Search, track trending models, and manage your local library:

lleme search mistral     # search Hugging Face
lleme trending           # see what's popular
lleme list               # show downloaded models
lleme remove --older-than 30d

Commands

Category Command Description
Model run <model|persona> [prompt] Chat with a model (auto-downloads if needed)
Model pull <model> Download a model from Hugging Face
Model list / ls List downloaded models
Model remove [pattern] / rm Delete models by name, pattern, age, or size
Model unload <model> Unload a running model
Model status / ps Show server status and loaded models
Personas persona list/show/create/edit/rm Manage personas
Server server start/stop/restart Manage the proxy server
Discovery search <query> Search Hugging Face for GGUF and MLX models
Discovery trending Show trending GGUF and MLX models
Discovery info <model> / show Show model details
Config config show/edit/path/get/set/reset Manage configuration
Other update Update lleme and llama.cpp
Other version Show version information

Run lleme <command> --help for detailed flags.

Removing models

The remove command supports patterns and filters, which can be combined:

lleme remove user/repo:quant         # specific quantization
lleme remove user/repo               # all quantizations of a model
lleme remove user/*                  # all models from a user
lleme remove *                       # everything
lleme remove --older-than 30d        # unused in 30 days (also accepts h, w)
lleme remove --larger-than 10GB      # larger than 10GB
lleme remove user/* --older-than 7d  # combine pattern and filter

Use -f / --force to skip the confirmation prompt.

Configuration

Config lives at ~/.lleme/config.yaml. View with lleme config show, edit with lleme config edit, or set keys directly:

lleme config set server.port 11314
lleme config set huggingface.default_quant Q6_K
lleme config set huggingface.token hf_xxxxx   # or export HF_TOKEN

Any llama-server flag can be set under llamacpp.options:

huggingface:
  token: ""              # or set HF_TOKEN (required for gated models)
  default_quant: Q4_K_M

server:
  host: 127.0.0.1        # bind address (0.0.0.0 for all interfaces)
  port: 11313
  max_models: 3          # concurrent models in memory
  idle_timeout: 10m      # unload after this duration (30s, 10m, 1h)

llamacpp:
  options:
    ctx-size: 8192       # context size
    gpu-layers: -1       # -1 = all layers on GPU
    flash-attn: auto
    parallel: 4          # concurrent requests per backend

See llama-server docs for the complete option list.

Settings priority

CLI flags always win, followed by persona settings, then global config.

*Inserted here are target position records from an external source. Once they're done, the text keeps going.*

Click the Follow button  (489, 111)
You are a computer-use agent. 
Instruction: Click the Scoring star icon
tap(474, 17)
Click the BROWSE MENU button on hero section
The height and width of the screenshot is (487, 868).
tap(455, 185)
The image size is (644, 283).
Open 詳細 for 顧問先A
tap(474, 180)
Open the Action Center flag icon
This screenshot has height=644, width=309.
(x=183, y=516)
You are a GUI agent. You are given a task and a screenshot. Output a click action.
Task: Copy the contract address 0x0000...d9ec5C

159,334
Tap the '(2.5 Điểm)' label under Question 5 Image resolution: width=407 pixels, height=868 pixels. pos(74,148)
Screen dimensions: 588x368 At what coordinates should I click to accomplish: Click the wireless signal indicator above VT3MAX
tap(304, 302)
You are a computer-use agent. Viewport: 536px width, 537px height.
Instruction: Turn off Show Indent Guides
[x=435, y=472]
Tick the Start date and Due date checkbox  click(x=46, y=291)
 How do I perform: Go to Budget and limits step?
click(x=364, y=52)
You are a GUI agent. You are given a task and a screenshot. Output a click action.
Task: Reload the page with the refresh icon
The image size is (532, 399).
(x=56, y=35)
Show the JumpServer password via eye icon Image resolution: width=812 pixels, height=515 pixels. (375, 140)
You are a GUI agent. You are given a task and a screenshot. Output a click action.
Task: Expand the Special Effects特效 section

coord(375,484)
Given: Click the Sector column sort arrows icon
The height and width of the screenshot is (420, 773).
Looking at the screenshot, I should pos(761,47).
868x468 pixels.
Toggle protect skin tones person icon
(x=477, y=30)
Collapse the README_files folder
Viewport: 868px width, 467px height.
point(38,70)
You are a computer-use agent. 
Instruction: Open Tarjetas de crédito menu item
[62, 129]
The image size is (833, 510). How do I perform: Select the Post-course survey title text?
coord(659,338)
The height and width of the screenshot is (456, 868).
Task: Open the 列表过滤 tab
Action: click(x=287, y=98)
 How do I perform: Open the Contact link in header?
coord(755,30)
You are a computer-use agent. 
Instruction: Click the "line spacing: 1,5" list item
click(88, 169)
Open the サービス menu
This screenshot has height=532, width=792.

This means you can rely on global defaults for most models and override them only when needed for a specific task.

Requirements

  • macOS (Apple Silicon or Intel) or Linux (x86_64, ARM64).
  • GPU: Metal (macOS) and Vulkan (Linux) are supported via llama.cpp. NVIDIA, AMD, and Intel GPUs work through the Vulkan backend when libvulkan is present.
  • Memory: 8GB RAM is enough for small models; 32GB+ is recommended for 30B+ models.
  • Disk: Models range from 2GB to 50GB+. Check lleme info <model> before pulling.

Troubleshooting

  • Authentication: If a model is "gated," set HF_TOKEN or run hf auth login.
  • Port Busy: Change the port with lleme config set server.port <port>.
  • Out of Memory: Use a smaller quantization or lower ctx-size in your config.
  • Slow Performance: Ensure GPU offload is active with lleme config set llamacpp.options.gpu-layers -1.

Data and logs

Everything is stored in ~/.lleme/:

  • config.yaml: Your settings.
  • models/: Downloaded GGUF and MLX models.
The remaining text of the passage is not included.